Le enormi metropoli asiatiche, pur essendo proiettate in un futuro tecnologico, nascondono una profonda solitudine periferica, in cui i giovani si rifugiano nel metaverso per costruire l'illusione di una comunità. L'opera prima del trentenne Dong Jie approda alla Mostra del Cinema di Venezia, alla Settimana della Critica, per misurare con precisione l'isolamento sociale della Generazione Z. In Zoom In, Zoom Out (titolo originale cinese Fa xian zhi lü) il regista trasforma l'ambiente metropolitano e le piattaforme in un territorio d'indagine sullo smarrimento della gioventù moderna.

Al centro del racconto troviamo Shi, uno sviluppatore di software che cerca il compagno d'appartamento Gao, dopo la sua improvvisa e misteriosa sparizione. L'unico indizio rilevante emerge dentro a un videogioco online e spinge il protagonista a collaborare con YY. I due ragazzi attraversano le strade caotiche della città reale e i mondi tridimensionali del web per ricostruire la verità. La ricerca li porta a interagire con persone e avatar provenienti da contesti sociali differenti, che comunicano unicamente attraverso gli schermi e le simmetriche architetture delle simulazioni grafiche.

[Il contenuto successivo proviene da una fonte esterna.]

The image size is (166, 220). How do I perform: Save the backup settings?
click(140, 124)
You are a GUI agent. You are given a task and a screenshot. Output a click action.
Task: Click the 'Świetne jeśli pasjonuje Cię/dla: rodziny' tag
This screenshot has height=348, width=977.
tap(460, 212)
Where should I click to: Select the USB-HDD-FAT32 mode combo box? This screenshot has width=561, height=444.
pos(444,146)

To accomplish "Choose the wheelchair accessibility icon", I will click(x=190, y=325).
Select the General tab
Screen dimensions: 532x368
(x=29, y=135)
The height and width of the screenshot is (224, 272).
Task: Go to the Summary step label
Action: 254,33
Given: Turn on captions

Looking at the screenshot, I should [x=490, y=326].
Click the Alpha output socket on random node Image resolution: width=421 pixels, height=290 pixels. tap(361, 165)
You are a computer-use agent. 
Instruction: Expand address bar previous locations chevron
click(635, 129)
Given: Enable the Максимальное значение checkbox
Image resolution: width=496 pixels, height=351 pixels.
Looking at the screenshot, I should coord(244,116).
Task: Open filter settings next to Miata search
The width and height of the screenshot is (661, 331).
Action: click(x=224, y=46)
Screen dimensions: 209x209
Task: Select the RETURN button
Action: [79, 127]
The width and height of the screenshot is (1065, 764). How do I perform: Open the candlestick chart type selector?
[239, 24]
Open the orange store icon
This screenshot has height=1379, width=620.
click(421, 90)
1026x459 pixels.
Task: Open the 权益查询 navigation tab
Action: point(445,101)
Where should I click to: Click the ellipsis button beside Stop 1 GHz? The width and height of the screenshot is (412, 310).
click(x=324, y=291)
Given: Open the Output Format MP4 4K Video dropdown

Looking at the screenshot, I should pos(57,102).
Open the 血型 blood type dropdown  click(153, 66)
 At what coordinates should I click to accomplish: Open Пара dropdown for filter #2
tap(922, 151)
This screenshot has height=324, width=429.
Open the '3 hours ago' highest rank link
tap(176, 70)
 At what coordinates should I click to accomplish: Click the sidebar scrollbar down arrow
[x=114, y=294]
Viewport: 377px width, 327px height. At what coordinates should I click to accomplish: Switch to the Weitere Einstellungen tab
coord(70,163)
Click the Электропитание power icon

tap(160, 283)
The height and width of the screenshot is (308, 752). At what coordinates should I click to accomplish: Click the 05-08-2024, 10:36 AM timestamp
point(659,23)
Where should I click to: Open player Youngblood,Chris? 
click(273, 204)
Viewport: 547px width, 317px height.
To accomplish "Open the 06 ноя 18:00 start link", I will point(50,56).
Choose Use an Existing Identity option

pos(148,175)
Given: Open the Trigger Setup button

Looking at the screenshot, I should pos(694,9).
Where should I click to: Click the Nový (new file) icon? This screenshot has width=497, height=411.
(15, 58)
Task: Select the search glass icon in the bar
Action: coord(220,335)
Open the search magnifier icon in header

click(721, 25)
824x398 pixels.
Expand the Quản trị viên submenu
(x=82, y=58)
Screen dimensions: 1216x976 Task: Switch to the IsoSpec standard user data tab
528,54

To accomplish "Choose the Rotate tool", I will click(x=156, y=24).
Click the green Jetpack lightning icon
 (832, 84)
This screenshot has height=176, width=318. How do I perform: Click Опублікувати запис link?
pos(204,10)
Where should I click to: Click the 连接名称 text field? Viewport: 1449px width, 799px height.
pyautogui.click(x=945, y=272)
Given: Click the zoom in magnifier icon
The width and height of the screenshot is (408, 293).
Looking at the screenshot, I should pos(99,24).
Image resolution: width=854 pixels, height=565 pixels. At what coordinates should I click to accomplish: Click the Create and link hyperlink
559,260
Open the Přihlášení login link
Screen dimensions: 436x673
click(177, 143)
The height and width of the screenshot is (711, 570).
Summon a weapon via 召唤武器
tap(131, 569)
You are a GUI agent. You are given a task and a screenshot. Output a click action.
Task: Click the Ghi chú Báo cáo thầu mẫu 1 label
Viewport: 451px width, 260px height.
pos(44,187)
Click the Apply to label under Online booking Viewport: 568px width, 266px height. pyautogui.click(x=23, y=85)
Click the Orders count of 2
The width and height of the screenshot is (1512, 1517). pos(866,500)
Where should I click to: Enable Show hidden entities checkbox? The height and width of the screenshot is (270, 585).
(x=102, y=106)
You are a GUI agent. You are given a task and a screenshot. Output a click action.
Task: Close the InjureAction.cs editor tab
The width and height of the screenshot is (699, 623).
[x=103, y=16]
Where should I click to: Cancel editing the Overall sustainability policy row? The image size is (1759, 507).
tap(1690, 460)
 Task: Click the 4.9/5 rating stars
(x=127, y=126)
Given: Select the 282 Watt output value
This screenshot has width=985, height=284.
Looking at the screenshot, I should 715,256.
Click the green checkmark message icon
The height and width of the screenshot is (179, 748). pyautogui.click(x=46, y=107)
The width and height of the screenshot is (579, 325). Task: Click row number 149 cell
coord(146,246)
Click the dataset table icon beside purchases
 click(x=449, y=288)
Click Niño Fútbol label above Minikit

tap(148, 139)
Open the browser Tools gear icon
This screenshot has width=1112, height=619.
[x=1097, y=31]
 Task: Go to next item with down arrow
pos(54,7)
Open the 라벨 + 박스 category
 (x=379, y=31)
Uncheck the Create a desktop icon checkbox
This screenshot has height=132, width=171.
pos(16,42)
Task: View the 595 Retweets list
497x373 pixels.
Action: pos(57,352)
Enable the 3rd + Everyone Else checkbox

L'esordio di Dong Jie è un noir sofisticato sulla percezione del vero nell'era tecnologica. Il racconto aggiorna le strutture narrative di Blow-Up di Antonioni. Entrambi i film raccontano la storia di un mistero da risolvere analizzando un’immagine, ma cambiando l'oggetto dello "zoom". In Blow-Up il protagonista scatta una foto, la stampa e la ingrandisce per capire se ha fotografato un delitto. Ma così tutto diventa sgranato e confuso. Nel film di Dong Jie, Shi fa la stessa cosa, ma al computer. Si immerge in un videogame per trovare l'amico, analizzando i singoli pixel sullo schermo.

Zoom In, Zoom Out dialoga anche con le intuizioni di Charlie Kaufman in Synedoche, New York per il continuo rispecchiamento tra simulazione virtuale e vita vissuta. Sul piano visivo (anche senza le luci al neon) il film evoca le atmosfere di Tron di Steven Lisberger, dove gli spazi informatici diventano lo specchio delle ansie, delle speranze e delle paure personali.

Dong Jie si è formato alla Beijing Film Academy e lavora da tempo come montatore. Questa sua esperienza si riflette sul montaggio, che rende quasi invisibile il passaggio tra la realtà materiale e l'universo della rete, annullando la percezione dei confini geografici e fisici tra i corpi.

Zoom In, Zoom Out evita qualunque giudizio moralistico sull'influenza dei dispositivi moderni nelle relazioni umane. Viviamo in un mondo iperconnesso, in cui l’isolamento rende difficile la ricerca di legami reali e autentici. Ma il cinema può essere un romantico punto di contatto. Buona la prima.